Officers from the NCA, the North East Regional Special Operations Unit, Cleveland, Northumbria, Sussex and Metropolitan police forces arrested 21 people at addresses across the North East, South Coast and London.

The strike was one of the NCA’s biggest since it began operations in 2013, with around 350 officers from the agency and its partners taking part.

It followed an NCA investigation into a Kurdish network suspected of smuggling people to the UK from France, Belgium and the Netherlands.

The NCA worked closely with the French Police Aux Frontières (PAF), the Belgian Federal Police and Dutch Kmar in the year-long investigation which led up to the strike.

Agents linked to the network are alleged to have recruited drivers both on the Continent and in Teesside.

Over the past year the NCA’s officers, in partnership with Immigration Enforcement, Border Force and European partners, have stopped several drivers and safeguarded migrants found on board their vehicles.

About 60 officers from the NCA, Durham, Cleveland and Northumbria police, Immigration Enforcement, HMRC and the Gangmasters and Labour Abuse Authority carried out spot-inspections of hand car washes in the area.

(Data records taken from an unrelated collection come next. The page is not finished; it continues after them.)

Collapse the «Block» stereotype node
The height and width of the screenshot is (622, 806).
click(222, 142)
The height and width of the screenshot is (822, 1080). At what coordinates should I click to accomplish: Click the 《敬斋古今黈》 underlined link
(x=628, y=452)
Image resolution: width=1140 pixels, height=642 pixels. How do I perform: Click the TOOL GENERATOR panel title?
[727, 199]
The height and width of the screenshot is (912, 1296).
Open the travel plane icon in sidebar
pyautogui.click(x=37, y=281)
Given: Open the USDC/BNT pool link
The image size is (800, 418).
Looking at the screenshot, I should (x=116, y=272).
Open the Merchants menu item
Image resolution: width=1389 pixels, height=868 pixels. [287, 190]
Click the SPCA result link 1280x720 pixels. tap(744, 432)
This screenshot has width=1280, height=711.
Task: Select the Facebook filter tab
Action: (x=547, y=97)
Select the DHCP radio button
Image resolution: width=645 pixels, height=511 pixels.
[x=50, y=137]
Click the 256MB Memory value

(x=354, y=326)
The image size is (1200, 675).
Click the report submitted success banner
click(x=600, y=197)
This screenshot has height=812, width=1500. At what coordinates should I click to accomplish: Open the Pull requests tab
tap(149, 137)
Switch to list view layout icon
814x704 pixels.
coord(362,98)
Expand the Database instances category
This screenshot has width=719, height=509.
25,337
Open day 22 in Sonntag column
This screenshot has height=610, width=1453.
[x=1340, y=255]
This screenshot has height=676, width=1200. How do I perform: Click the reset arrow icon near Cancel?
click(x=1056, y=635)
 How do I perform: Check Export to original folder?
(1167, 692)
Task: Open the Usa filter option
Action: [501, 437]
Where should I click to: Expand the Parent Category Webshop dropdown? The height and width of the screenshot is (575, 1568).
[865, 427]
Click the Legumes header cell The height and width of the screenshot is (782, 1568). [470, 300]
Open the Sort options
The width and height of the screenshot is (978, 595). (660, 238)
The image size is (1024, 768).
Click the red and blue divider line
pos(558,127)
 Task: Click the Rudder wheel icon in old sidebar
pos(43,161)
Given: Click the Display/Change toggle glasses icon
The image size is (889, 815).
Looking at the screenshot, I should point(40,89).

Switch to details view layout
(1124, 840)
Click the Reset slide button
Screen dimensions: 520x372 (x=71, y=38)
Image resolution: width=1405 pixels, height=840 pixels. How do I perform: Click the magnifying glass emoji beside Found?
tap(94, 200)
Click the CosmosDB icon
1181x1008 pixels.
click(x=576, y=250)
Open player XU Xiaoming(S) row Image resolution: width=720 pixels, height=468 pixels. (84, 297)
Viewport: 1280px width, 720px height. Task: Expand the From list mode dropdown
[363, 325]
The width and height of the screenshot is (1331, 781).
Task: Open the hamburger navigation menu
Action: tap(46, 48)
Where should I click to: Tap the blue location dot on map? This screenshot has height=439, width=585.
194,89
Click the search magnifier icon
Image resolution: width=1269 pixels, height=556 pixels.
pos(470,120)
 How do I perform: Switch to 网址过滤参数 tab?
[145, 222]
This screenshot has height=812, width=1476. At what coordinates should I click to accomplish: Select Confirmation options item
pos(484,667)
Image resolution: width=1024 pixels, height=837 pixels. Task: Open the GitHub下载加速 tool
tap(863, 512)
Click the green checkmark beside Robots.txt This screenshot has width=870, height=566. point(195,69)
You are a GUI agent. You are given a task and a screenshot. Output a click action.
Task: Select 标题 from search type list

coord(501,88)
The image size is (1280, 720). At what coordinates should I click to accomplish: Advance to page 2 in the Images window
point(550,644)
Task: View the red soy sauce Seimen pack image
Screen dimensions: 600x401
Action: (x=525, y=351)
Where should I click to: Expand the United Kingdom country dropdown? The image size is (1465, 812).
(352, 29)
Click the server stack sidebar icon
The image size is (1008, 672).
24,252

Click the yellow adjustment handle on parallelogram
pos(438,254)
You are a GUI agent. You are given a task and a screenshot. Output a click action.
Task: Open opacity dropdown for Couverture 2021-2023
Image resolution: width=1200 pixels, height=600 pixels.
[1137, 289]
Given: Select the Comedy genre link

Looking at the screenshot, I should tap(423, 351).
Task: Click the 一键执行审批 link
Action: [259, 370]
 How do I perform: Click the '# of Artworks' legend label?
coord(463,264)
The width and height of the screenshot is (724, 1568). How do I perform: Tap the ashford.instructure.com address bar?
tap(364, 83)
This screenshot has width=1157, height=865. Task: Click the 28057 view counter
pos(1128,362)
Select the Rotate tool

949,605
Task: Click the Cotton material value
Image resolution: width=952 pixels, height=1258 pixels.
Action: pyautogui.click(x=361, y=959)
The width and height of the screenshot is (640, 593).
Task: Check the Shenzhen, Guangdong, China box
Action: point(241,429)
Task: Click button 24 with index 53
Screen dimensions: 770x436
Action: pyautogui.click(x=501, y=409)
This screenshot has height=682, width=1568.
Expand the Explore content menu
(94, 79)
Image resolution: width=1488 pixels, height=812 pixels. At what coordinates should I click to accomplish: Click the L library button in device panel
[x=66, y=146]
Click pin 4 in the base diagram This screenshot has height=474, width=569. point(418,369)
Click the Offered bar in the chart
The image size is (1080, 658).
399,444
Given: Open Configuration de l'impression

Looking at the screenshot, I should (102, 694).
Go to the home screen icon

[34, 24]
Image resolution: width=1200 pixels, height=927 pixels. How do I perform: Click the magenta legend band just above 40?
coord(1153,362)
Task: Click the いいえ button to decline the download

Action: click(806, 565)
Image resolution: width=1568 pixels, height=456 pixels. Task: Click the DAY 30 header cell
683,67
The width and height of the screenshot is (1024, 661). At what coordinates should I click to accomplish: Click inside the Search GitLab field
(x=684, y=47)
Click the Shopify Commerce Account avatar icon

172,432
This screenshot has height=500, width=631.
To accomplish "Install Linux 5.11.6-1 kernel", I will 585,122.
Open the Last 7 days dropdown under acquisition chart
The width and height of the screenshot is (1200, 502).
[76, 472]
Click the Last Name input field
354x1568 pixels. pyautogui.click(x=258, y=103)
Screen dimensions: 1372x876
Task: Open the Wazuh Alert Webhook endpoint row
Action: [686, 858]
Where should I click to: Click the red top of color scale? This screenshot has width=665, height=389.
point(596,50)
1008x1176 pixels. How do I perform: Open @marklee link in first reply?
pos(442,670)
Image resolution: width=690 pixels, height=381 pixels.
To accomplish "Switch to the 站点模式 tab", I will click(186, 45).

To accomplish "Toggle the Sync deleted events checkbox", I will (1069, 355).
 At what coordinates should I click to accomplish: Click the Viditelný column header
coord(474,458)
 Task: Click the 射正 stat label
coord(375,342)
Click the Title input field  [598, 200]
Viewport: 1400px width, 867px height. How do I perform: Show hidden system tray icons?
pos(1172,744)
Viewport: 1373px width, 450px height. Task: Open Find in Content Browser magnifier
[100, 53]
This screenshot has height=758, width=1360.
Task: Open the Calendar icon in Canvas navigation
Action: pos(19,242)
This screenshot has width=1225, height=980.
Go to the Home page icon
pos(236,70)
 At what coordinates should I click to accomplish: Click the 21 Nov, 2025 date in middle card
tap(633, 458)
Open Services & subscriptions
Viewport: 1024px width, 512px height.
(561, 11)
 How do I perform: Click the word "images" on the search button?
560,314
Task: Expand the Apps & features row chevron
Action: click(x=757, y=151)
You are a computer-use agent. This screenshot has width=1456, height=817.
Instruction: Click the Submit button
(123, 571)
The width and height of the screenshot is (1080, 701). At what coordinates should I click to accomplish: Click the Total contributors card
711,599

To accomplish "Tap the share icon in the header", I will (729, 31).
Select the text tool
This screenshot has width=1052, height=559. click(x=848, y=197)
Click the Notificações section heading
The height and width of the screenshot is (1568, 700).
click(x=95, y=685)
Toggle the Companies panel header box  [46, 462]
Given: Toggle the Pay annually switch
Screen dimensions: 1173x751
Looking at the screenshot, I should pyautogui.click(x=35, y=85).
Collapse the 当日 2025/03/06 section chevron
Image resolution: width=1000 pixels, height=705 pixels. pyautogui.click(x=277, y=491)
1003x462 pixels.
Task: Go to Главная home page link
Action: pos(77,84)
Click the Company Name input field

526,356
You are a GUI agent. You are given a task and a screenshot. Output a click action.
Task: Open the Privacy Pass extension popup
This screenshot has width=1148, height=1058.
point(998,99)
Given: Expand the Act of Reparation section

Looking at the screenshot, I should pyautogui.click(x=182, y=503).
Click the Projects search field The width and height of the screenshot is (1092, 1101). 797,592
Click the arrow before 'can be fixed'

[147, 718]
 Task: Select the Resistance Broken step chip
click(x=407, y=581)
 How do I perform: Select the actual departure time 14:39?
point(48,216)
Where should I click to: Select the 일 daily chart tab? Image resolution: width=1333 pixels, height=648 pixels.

NCA deputy ddirector Tom Dowdall said: “The number of officers deployed today by the National Crime Agency, the police and partner agencies reflects the scale and severity of the suspected criminality.

“It is one of the biggest operations of its kind undertaken by the NCA.

“We believe we have identified and disrupted a significant network which is suspected of smuggling hundreds of migrants into the UK and planned to carry on going.

“People smugglers don’t think twice about putting lives in danger, employing a range of dangerous methods as they attempt to evade border controls.

“It is a crime predicated on exploitation of vulnerable people and their treatment as a commodity instead of as human beings.

“If anyone in the local community thinks they have information about linked criminality in the area we’d urge them to call the local police.”

The investigation was part of Project Invigor, an NCA-led campaign to tackle organised immigration crime.

The Project Invigor taskforce, led by the NCA, includes officers from Immigration Enforcement, Border Force, and the Crown Prosecution Service. It works with international partners to target suspected criminal networks behind people smuggling in the Mediterranean and at the UK border.

Cleveland Police superintendent Sharon Cooney said: “We are pleased to have been able to work alongside the NCA as part of a national operation around people smuggling.

“These crimes are not confined to our local towns and communities; they are national and international and require the highest level of response.

“We will continue to work with our communities and regional and national policing colleagues to ensure that people smuggling, the exploitation of the most vulnerable by the most ruthless, will not be accepted.”

A spokesman for the French Office of the Prosecutor said: “This investigation was carried out in close cooperation with the French judiciary, specifically the Prosecutor in Boulogne-sur-Mer, Pascal Marconville, lead for the fight against organised immigration crime from Calais to the UK.”